Some weeks ago, the European Commission proposed an update of the PSI Directive**. The PSI Directive regulates the reuse of public sector information (including administrative government data), and has important consequences for the development of Europe’s open data policies. Like every legislative proposal, the PSI Directive proposal is open for public feedback until July 13. In this blog post Open Knowledge International presents what we think are necessary improvements to make the PSI Directive fit for Europe’s Digital Single Market.   
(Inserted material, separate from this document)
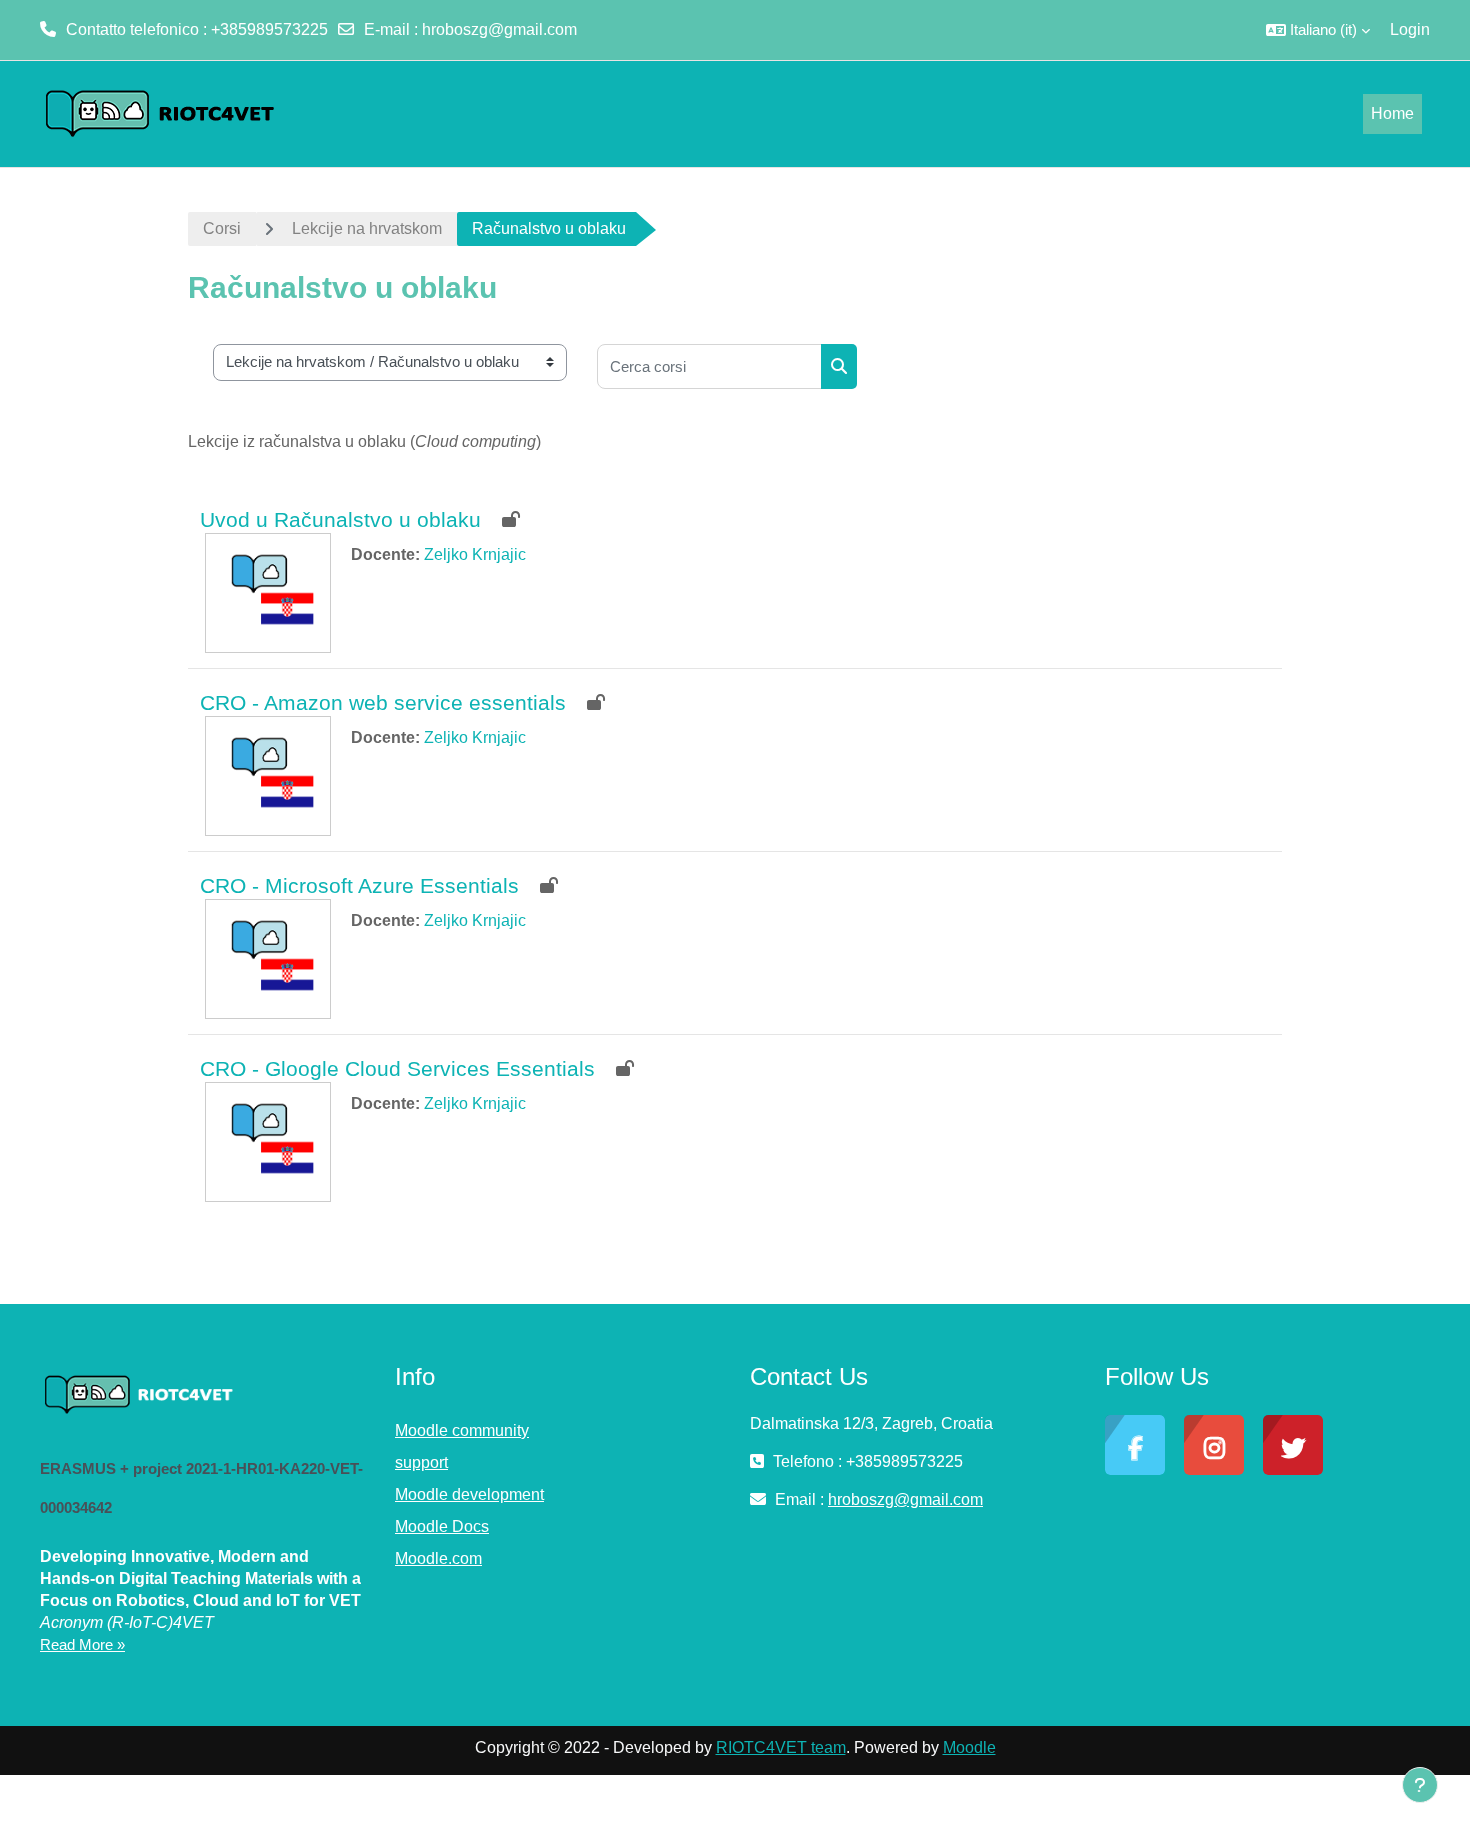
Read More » (82, 1644)
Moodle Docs (442, 1526)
In a guest blogpost Ton Zijlstra outlined the changes to the PSI Directive. Another blog post by Ton Zijlstra and Katleen Janssen helps to understand the historical background and puts the changes into context. Whilst improvements are made, we think the current proposal is a missed opportunity, does not support the creation of a Digital Single Market and can pose risks for open data. In what follows, we recommend changes to the European Parliament and the European Council. We also discuss actions civil society may take to engage with the directive in the future, and explain the reasoning behind our recommendations.

Recommendations to improve the PSI Directive

Based on our assessment, we urge the European Parliament and the Council to amend the proposed PSI Directive to ensure the following:

  • When defining high-value datasets, the PSI Directive should not rule out data generated under market conditions. A stronger requirement must be added to Article 13 to make assessments of economic costs transparent, and weigh them against broader societal benefits.
  • The public must have access to the methods, meeting notes, and consultations to define high value data. Article 13 must ensure that the public will be able to participate in this definition process to gather multiple viewpoints and limit the risks of biased value assessments.
  • Beyond tracking proposals for high-value datasets in the EU’s Interinstitutional Register of Delegated Acts, the public should be able to suggest new delegated acts for high-value datasets.  
  • The PSI Directive must make clear what “standard open licences” are, by referencing the Open Definition, and explicitly recommending the adoption of Open Definition compliant licences (from Creative Commons and Open Data Commons) when developing new open data policies. The directive should give preference to public domain dedication and attribution licences in accordance with the LAPSI 2.0 licensing guidelines.
  • Government of EU member states that already have policies on specific licences in use should be required to add legal compatibility tests with other open licences to these policies. We suggest to follow the recommendations outlined in the LAPSI 2.0 resources to run such compatibility tests.
  • High-value datasets must be reusable with the least restrictions possible, subject at most to requirements that preserve provenance and openness. Currently the European Commission risks to create use silos if governments will be allowed to add “any restrictions on re-use” to the use terms of high-value datasets.  
  • Publicly funded undertakings should only be able to charge marginal costs.
  • Public undertakings, publicly funded research facilities and non-executive government branches should be required to publish data referenced in the PSI Directive.
Conformant licences according to the Open Definition,

Our recommendations do not pose unworkable requirements or disproportionately high administrative burden, but are essential to realise the goals of the PSI directive with regards to:

  1. Increasing the amount of public sector data available to the public for re-use,
  2. Harmonising the conditions for non-discrimination, and re-use in the European market,
  3. Ensuring fair competition and easy access to markets based on public sector information,
  4. Enhancing cross-border innovation, and an internal market where Union-wide services can be created to support the European data economy.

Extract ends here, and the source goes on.